Within the records below, reproduce without change the lines from the line that has "Switch to the VERSION HISTORY tab" through the line that has "Open the USD", and only those.

RECORDS TO PROCESS>
········

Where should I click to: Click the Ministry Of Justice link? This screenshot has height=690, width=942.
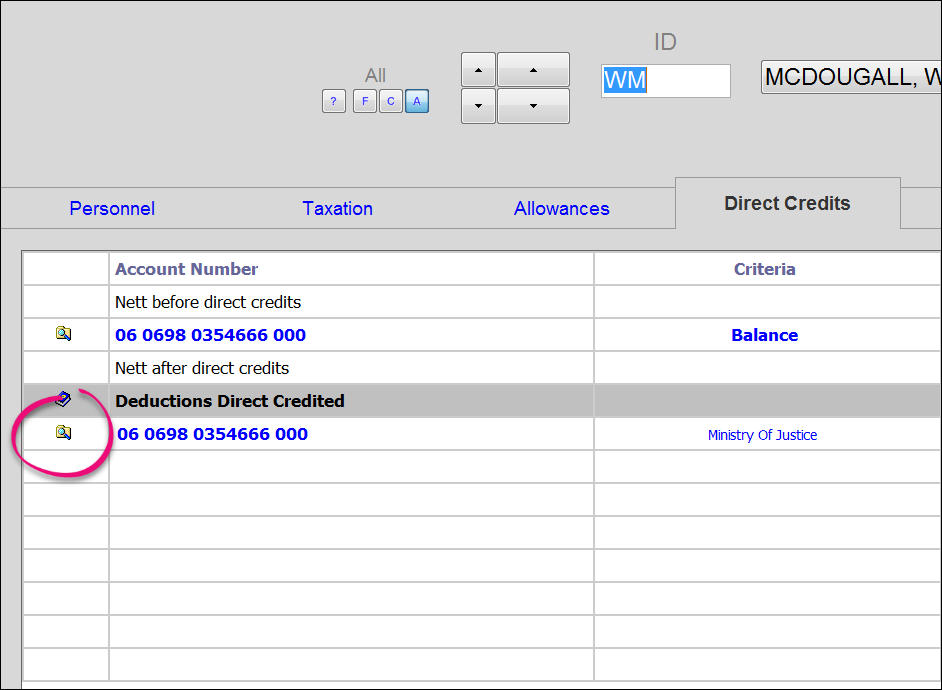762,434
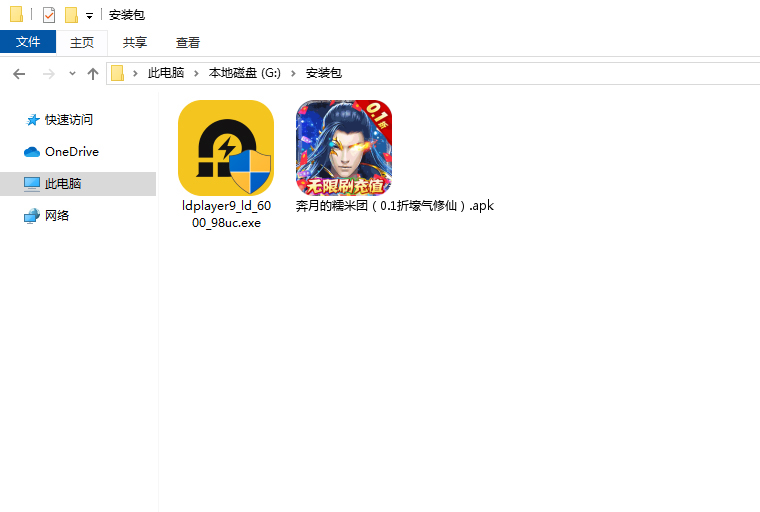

········

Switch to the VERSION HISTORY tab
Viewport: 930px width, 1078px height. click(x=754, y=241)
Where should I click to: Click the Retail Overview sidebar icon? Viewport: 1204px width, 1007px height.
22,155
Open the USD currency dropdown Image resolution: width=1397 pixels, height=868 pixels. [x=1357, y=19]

········

ANSWER SPACE>
Switch to the VERSION HISTORY tab
Viewport: 930px width, 1078px height. click(x=754, y=241)
Where should I click to: Click the Retail Overview sidebar icon? Viewport: 1204px width, 1007px height.
22,155
Open the USD currency dropdown Image resolution: width=1397 pixels, height=868 pixels. [x=1357, y=19]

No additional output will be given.